**WHAT TO WORK ON**. Filter the listing below, please, and copy only the lines with the word "value".
DATASET EXTRACT section start
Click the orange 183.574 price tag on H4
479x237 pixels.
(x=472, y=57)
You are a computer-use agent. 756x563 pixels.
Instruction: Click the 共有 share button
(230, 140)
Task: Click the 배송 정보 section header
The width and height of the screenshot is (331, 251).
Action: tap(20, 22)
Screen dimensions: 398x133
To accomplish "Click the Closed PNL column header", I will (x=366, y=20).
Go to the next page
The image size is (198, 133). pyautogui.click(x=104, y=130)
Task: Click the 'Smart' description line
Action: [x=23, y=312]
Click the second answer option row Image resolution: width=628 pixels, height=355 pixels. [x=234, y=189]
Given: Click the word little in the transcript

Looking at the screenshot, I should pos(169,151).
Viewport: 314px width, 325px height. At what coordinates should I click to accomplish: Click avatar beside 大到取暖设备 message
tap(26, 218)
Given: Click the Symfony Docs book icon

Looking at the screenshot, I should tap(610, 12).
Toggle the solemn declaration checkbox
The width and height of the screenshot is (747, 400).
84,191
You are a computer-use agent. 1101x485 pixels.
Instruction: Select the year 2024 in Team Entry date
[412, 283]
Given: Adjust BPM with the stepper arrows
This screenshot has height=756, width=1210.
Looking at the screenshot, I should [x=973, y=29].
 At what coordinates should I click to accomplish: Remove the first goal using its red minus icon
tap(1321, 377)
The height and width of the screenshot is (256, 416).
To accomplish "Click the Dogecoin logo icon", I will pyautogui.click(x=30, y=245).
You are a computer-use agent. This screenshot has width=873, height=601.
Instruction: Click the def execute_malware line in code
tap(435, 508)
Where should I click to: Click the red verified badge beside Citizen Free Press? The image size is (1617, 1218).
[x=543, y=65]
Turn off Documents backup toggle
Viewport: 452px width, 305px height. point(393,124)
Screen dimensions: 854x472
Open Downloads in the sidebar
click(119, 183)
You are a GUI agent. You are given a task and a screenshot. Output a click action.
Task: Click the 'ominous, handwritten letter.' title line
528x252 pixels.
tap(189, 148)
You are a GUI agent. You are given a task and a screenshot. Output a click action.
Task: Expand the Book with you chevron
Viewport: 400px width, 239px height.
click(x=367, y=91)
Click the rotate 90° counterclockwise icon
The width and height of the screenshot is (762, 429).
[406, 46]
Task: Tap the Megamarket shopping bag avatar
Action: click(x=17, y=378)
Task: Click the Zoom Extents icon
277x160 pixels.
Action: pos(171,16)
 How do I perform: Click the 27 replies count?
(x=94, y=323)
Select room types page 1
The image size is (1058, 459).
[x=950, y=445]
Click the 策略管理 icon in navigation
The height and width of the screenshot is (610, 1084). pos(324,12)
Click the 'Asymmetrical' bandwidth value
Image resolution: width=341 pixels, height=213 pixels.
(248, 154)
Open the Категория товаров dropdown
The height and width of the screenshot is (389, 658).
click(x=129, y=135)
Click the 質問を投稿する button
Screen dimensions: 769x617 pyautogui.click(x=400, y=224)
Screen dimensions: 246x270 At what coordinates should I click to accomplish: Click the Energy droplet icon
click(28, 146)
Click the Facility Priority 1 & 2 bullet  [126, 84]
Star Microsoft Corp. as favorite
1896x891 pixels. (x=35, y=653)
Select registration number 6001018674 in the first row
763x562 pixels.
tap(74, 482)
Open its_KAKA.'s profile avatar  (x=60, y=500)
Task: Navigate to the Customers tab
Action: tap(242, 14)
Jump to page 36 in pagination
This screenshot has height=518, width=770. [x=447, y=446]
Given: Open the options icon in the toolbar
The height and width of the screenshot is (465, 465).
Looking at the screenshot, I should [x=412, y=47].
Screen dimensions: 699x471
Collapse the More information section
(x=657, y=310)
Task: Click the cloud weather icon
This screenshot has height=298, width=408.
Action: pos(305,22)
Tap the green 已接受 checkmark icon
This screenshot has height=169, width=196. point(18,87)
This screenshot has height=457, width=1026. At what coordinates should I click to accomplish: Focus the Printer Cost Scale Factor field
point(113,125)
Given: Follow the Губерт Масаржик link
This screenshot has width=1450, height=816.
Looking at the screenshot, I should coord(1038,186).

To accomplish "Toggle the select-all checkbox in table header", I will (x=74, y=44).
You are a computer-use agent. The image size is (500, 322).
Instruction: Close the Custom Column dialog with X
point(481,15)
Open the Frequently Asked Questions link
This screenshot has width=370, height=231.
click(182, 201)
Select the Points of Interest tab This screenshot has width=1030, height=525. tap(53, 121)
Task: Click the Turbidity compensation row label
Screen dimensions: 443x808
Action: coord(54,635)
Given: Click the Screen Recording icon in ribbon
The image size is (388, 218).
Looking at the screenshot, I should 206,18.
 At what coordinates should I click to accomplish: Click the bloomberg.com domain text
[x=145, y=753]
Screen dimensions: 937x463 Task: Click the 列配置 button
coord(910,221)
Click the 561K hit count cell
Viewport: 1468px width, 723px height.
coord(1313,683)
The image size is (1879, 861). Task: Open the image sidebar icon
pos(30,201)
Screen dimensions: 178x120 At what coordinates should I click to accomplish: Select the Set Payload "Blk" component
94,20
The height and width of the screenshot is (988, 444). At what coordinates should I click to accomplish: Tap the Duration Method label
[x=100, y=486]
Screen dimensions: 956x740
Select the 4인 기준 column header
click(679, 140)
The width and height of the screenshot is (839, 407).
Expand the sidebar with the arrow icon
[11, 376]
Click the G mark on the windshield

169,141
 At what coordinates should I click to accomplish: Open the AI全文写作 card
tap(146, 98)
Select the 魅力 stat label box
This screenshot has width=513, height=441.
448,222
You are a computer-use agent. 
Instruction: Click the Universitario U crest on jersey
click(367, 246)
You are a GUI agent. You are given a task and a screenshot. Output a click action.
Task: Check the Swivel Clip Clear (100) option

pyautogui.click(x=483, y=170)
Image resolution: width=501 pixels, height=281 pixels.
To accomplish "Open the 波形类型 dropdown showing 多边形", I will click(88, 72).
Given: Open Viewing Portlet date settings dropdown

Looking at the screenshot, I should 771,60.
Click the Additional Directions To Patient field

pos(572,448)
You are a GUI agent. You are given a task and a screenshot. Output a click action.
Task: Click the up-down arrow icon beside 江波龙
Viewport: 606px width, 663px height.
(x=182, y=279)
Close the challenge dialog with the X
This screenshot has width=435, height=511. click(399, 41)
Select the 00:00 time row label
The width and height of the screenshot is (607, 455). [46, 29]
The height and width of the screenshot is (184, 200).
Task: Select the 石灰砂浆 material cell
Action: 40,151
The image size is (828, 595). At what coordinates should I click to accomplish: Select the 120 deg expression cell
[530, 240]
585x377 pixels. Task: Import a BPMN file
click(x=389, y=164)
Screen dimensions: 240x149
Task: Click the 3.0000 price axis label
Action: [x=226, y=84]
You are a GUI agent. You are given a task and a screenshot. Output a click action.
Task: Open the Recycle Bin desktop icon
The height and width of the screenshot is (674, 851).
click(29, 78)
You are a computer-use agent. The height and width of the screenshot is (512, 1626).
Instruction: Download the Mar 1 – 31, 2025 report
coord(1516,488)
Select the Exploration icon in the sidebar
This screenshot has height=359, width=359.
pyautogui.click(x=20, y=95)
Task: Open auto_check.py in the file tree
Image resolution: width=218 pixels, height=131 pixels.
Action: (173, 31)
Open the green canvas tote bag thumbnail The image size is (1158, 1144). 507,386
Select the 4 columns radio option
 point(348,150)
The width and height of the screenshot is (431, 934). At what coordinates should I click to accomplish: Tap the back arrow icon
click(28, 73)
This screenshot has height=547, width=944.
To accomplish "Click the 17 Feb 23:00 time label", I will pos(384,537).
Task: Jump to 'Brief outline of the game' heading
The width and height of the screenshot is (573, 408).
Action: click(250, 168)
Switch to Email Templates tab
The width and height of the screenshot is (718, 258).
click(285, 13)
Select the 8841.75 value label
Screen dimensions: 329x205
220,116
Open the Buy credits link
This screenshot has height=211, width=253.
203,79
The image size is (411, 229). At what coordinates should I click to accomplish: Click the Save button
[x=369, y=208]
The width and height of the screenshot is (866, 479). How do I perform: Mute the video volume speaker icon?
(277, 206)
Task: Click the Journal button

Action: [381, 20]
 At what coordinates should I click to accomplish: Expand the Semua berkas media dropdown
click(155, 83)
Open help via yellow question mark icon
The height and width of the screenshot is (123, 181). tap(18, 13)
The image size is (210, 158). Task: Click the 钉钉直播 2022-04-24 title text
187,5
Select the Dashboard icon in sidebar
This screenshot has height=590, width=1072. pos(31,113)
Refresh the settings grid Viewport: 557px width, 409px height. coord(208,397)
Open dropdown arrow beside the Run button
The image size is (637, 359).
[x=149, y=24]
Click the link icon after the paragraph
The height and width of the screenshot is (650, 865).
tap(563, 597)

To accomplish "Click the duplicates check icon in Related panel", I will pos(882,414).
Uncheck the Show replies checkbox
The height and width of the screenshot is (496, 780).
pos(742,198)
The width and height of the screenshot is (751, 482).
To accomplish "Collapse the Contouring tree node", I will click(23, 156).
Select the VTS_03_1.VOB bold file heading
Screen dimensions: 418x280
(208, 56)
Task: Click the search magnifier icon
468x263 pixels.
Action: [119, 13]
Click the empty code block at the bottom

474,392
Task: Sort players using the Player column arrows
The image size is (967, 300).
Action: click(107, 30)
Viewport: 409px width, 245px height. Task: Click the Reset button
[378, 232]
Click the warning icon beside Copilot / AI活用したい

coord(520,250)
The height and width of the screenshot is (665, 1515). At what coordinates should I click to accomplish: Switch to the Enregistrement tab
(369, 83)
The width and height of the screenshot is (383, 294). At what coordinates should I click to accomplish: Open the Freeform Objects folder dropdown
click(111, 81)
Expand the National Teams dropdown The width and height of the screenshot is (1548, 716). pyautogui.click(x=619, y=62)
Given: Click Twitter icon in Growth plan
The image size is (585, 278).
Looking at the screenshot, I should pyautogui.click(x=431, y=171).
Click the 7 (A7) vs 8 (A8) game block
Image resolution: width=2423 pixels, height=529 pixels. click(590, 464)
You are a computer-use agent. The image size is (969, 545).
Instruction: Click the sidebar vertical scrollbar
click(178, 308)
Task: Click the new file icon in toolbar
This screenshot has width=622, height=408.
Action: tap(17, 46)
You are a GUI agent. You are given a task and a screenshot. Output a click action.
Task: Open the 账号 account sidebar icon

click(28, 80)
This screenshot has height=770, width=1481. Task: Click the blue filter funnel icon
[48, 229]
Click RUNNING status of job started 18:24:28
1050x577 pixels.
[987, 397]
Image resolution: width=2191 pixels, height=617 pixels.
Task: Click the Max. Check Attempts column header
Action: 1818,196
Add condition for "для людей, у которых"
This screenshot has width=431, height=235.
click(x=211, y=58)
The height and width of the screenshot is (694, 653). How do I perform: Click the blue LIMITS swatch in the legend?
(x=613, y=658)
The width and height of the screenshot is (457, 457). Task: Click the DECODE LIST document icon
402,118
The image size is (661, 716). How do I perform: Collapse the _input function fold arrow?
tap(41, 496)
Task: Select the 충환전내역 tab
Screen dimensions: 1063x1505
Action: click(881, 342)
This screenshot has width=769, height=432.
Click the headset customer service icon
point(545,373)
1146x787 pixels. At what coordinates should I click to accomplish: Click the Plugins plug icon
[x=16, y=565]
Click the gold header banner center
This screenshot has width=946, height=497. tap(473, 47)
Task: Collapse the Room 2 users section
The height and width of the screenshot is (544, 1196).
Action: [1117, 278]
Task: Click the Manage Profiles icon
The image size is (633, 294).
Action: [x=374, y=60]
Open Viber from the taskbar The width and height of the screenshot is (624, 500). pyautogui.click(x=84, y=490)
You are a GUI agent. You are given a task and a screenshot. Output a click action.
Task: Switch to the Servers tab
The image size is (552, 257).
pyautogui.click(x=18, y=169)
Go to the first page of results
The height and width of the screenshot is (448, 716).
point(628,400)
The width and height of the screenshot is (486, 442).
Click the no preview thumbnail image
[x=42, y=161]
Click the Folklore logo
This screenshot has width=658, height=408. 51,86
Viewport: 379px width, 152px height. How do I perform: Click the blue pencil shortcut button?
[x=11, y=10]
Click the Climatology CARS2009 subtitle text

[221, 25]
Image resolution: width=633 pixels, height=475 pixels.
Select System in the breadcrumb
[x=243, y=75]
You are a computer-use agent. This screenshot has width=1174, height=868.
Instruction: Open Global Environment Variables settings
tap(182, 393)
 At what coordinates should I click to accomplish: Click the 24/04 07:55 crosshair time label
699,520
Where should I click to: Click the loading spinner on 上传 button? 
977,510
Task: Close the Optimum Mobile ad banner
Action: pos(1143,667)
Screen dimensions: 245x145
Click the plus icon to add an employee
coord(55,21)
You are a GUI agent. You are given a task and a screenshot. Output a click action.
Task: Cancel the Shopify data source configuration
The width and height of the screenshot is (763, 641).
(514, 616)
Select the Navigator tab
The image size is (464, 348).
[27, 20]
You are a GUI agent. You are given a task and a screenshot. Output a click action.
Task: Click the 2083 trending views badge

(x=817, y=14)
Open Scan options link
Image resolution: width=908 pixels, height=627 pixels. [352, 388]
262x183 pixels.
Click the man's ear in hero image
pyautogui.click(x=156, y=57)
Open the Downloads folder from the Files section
DATASET EXTRACT section end
**WRITTEN RESPONSE**.
Click the 'Asymmetrical' bandwidth value
Select the 8841.75 value label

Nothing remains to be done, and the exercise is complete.